Senior officials from the four regions, ministry of agriculture, research centers, Universities, development agencies, nongovernmental organizations, media and zonal and district administrations as well as local farmers participated in the field days, which showcased African RISING activities to improve crop performance, seed multiplication, and use of livestock feed and forage technologies in Endamhoni, Basona, Sinana and Lemo sites.
The field days helped promote information exchange and technology transfer among farmers and other stakeholders in agricultural development in these regions. The farmers participating in the field days benefited from being linked up with local food and feed processors. Farmers in Endamehoni benefited from an advanced seed multiplication system for improved wheat, faba bean and barley varieties; good practices in participatory varietal selection; technologies for better integration of crop growing and livestock raising; and livestock feed trials.
Mohammed Ebrahim, the Endamhoni site coordinator for this project, briefly explained to all those participating in his field day the various trials being conducted and the specific crop and forage varieties being tested; he covered best practices in land preparation, planting, seed and fertilizer applications and weeding.
The field day at Basona, in the Amhara region, showcased a wider variety of activities and technologies, including large-scale seed multiplication of wheat and barley. The participants visited farm households employing, and benefiting from, improved livestock feed troughs and technologies, which are yielding better managed animals for live sales and dairy products. And they had an opportunity to visit the local Angolela Milk Cooperative Union.
‘In the past, I used local seeds from my own crops or bought them from a neighbor’, said Mr. Getaneh Temtem a farmer in Basona. ‘The yield from those local varieties were unsatisfactory. Now I use “wonye” wheat improved variety that I obtained from the Africa RISING project and the yield and biomass is very impressive.’
Improved varieties of avocado and better methods for producing ‘enset’ (false banana) were showcased in the field day at the Lemo site in SNNPR. At this site, the Africa RISING project had introduced water ponds and solar pumps. Use of these irrigation technologies led not only to increased smallholder incomes but also to use of improved crop varieties.

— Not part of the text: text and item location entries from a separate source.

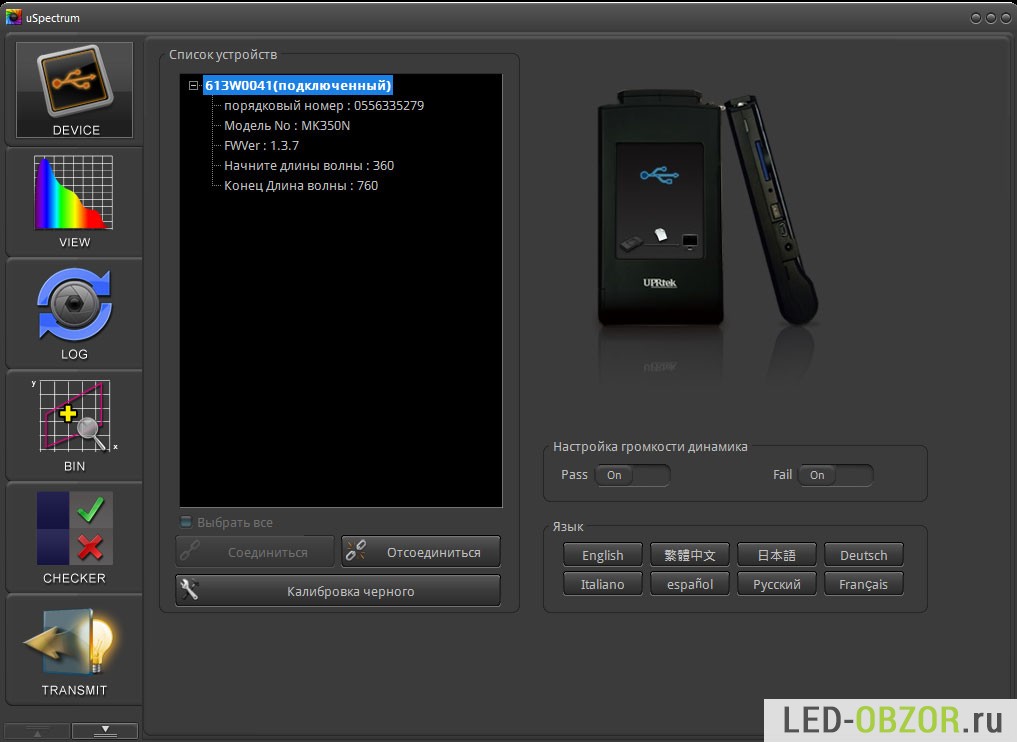Select the Русский language button
This screenshot has width=1017, height=742.
(x=776, y=584)
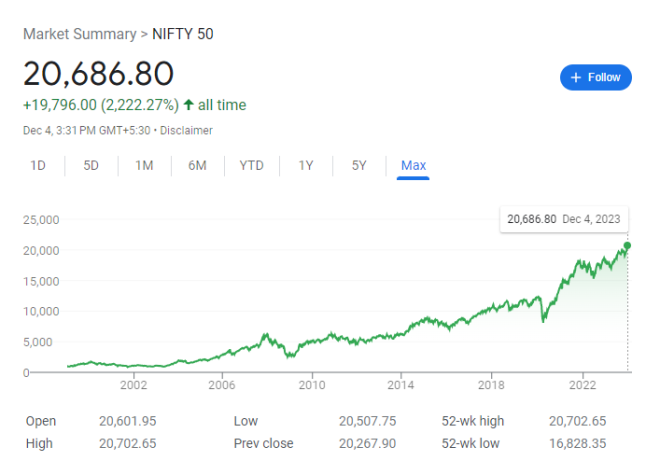View the 5Y chart range
Viewport: 660px width, 461px height.
(x=359, y=165)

Farmers who produce wheat in cluster [cluster approach is an initiative that contains geographically specialized priority commodities across the four major agricultural regions of the country). These clusters are intended to act as Centers of Excellence where regions will be supported to maximize production and productivity] and produce varieties of seed for multiplication shared their experiences with other farmers. The cluster approach helps to produce quality seeds, enhance collective action and facilitate use of mechanization.
This series of end-of-year Africa RISING field days ended at the Sinana site, which is known for its high wheat production. Participants were shown on-farm adaptation trials of forage crops, wheat seed multiplication and soil fertility trials.
At the close of the field days, Kindu Mekonnen, coordinator of the Africa RISING project in the Ethiopian highlands, called on the farmers to continue their adoption of these new and research-validated technologies and on government and other officials to scale up their use so as to benefit more farmers in wider areas.